▸ **Aim of the task**
Everything from the line with "Viewport: 1568px width, 721px height." to the final line of the entries, both included, should be restated word for word; please omit the pictures.

▸ **Records for this exercise**
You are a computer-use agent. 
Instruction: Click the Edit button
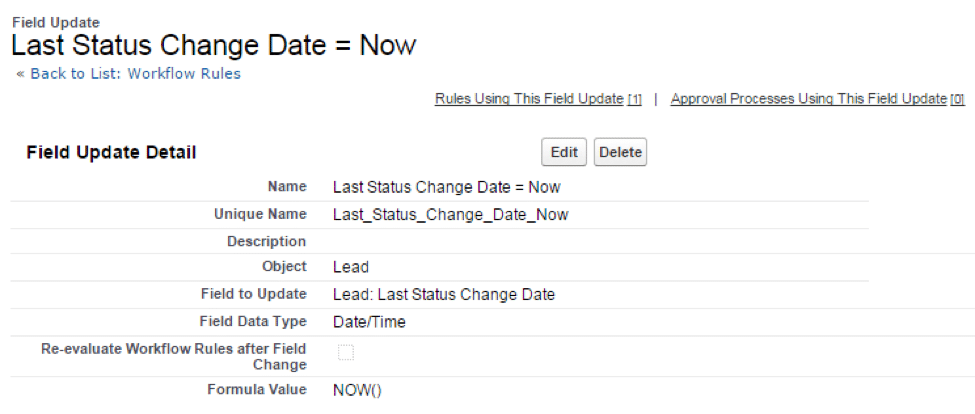click(564, 152)
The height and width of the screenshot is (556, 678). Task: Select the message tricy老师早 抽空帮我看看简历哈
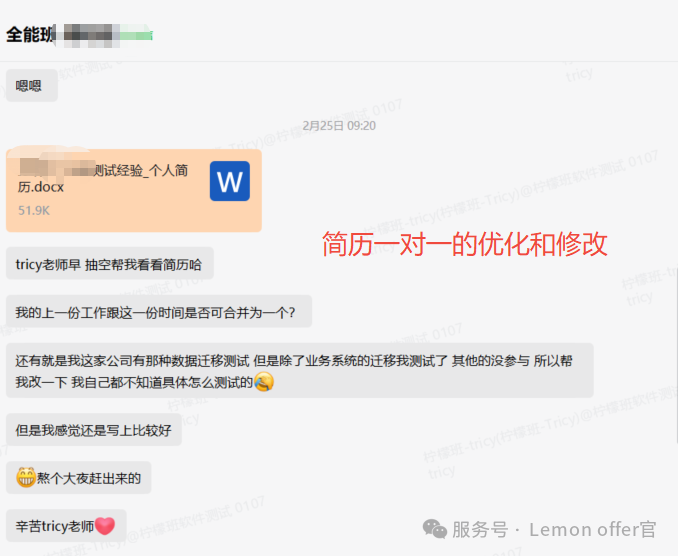[x=110, y=263]
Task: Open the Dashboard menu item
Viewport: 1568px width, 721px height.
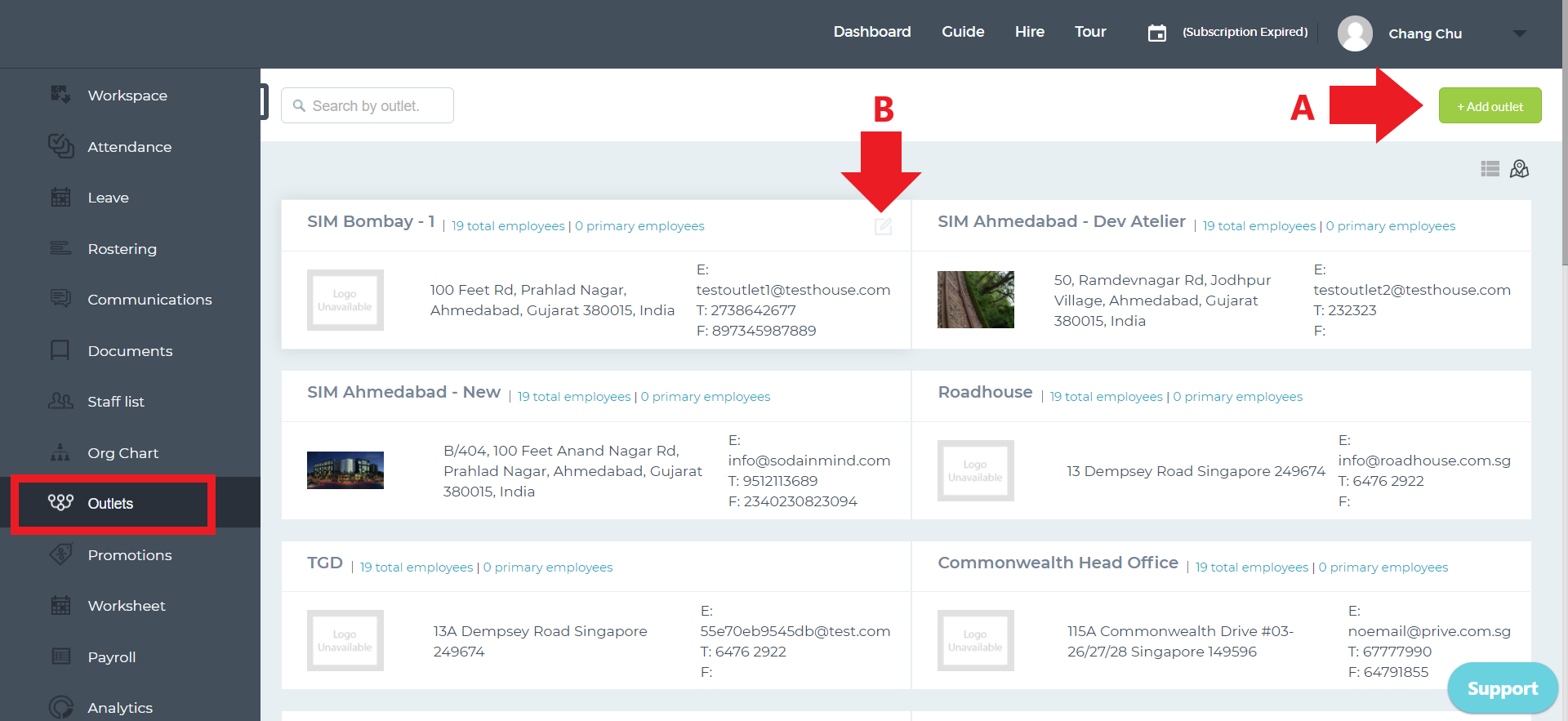Action: point(872,32)
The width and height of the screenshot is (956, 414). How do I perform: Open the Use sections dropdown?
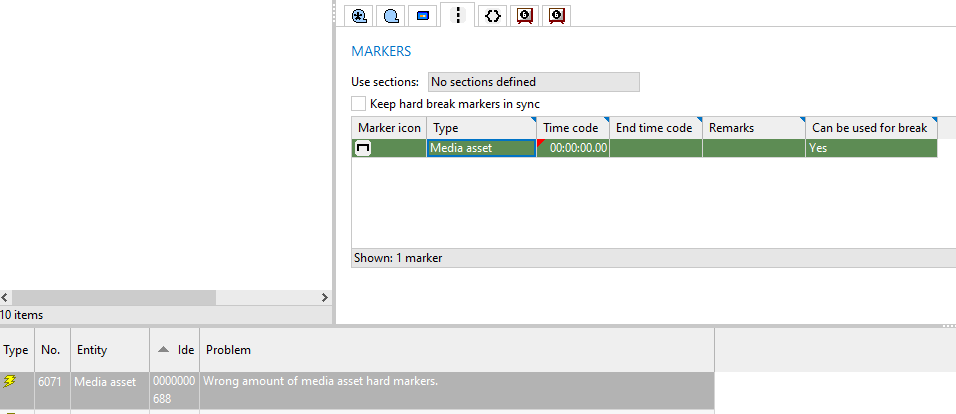click(x=533, y=82)
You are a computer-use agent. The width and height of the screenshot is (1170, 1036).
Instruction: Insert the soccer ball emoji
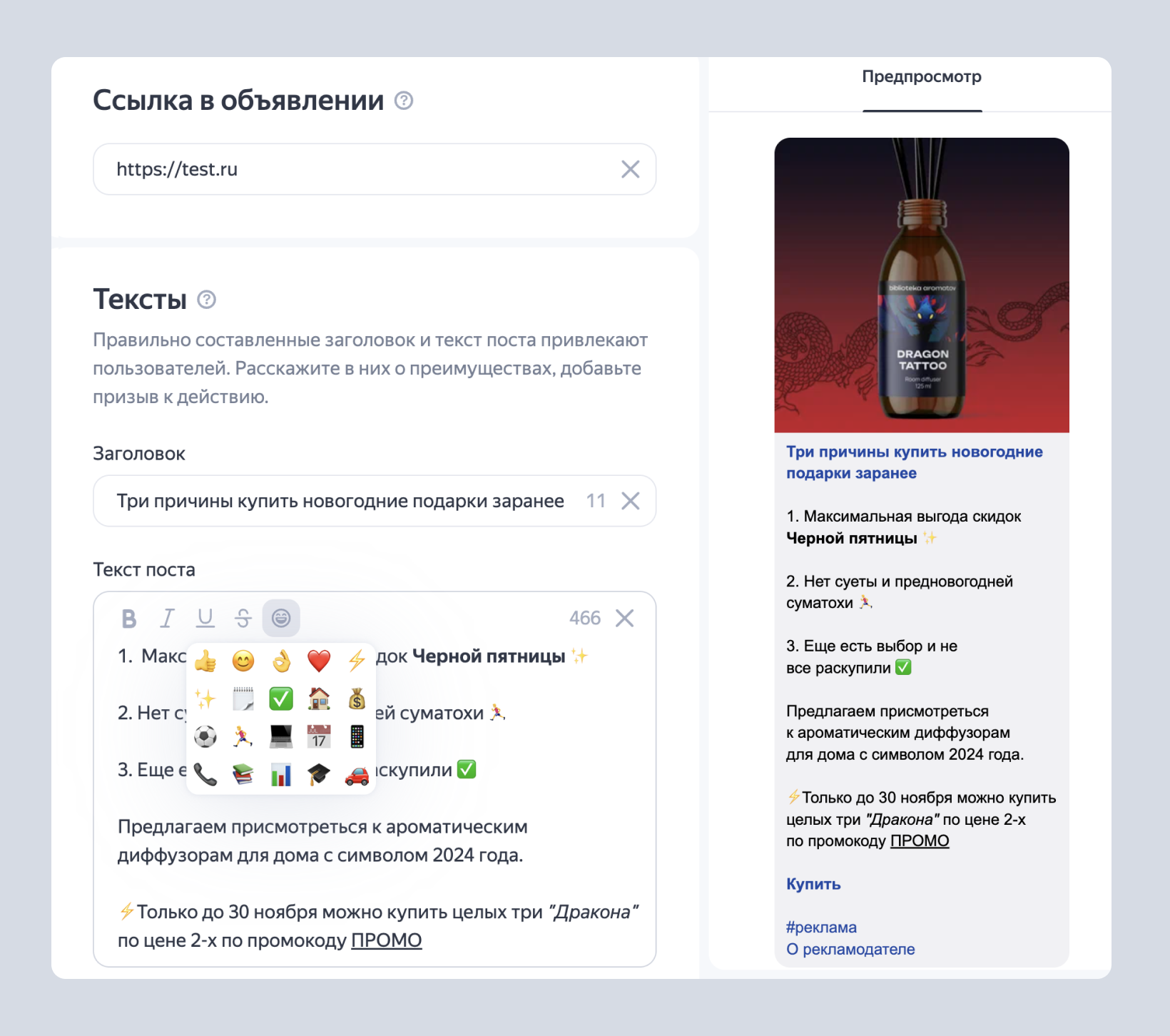pos(205,736)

▸ **Exercise output**
Viewport: 1568px width, 721px height.
Action: point(872,32)
The width and height of the screenshot is (956, 414). How do I perform: Open the Use sections dropdown?
click(x=533, y=82)
You are a computer-use agent. The width and height of the screenshot is (1170, 1036).
Instruction: Insert the soccer ball emoji
pos(205,736)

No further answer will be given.